Supplied records
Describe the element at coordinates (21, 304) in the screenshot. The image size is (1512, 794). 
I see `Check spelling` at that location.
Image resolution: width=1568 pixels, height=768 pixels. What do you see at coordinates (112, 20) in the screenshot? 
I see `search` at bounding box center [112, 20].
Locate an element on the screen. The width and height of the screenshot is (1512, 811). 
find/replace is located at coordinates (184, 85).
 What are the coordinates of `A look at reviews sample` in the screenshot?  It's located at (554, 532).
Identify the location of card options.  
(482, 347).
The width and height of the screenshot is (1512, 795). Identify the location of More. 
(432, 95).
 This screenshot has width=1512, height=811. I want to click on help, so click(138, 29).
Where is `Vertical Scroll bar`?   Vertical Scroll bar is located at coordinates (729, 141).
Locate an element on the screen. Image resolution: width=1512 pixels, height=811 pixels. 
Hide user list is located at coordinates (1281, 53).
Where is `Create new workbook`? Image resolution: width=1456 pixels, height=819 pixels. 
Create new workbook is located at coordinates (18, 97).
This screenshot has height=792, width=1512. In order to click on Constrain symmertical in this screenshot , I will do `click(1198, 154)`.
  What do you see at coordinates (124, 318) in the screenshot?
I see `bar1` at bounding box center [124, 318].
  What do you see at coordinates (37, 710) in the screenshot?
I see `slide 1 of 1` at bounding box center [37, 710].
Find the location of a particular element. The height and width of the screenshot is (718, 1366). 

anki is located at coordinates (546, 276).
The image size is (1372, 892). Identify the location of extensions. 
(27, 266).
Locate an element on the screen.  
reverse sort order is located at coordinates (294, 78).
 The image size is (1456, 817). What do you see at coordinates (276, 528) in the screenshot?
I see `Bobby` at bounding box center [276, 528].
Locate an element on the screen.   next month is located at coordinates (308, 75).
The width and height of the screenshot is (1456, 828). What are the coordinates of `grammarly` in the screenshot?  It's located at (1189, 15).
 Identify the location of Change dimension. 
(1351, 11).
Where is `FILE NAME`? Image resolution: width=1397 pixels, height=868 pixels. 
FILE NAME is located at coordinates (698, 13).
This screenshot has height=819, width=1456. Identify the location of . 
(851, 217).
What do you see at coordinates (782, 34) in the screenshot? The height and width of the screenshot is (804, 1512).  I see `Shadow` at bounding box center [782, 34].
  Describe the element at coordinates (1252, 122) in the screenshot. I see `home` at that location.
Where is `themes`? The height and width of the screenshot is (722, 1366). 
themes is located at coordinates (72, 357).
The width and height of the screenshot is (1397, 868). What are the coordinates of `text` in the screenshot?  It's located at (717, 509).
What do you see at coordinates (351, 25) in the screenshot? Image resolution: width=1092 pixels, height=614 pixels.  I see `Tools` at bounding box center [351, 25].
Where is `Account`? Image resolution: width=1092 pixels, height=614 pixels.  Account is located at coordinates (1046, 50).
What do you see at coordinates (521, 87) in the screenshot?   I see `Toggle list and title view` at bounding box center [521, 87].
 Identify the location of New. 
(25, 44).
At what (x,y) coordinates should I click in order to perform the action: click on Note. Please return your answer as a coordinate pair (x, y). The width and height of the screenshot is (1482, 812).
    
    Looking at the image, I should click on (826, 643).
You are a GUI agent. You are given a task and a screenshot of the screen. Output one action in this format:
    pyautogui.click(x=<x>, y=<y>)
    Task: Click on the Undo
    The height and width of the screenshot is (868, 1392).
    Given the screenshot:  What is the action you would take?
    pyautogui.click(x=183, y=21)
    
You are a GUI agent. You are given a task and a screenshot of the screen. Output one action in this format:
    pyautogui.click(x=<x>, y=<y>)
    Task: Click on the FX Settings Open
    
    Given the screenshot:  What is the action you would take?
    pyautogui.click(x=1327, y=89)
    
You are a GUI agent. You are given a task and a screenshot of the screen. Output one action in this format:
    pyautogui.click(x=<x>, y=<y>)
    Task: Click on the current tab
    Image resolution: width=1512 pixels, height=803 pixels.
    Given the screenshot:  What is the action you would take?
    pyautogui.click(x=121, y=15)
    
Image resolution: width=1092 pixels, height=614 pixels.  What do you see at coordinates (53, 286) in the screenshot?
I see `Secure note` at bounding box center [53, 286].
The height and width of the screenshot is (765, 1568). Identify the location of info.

Set task
Transcribe everything in the listing from the start down to the line containing "at (554, 532).", keeping every line exactly as it appears.

Result for this task
Describe the element at coordinates (21, 304) in the screenshot. The image size is (1512, 794). 
I see `Check spelling` at that location.
Image resolution: width=1568 pixels, height=768 pixels. What do you see at coordinates (112, 20) in the screenshot? 
I see `search` at bounding box center [112, 20].
Locate an element on the screen. The width and height of the screenshot is (1512, 811). 
find/replace is located at coordinates (184, 85).
 What are the coordinates of `A look at reviews sample` in the screenshot?  It's located at (554, 532).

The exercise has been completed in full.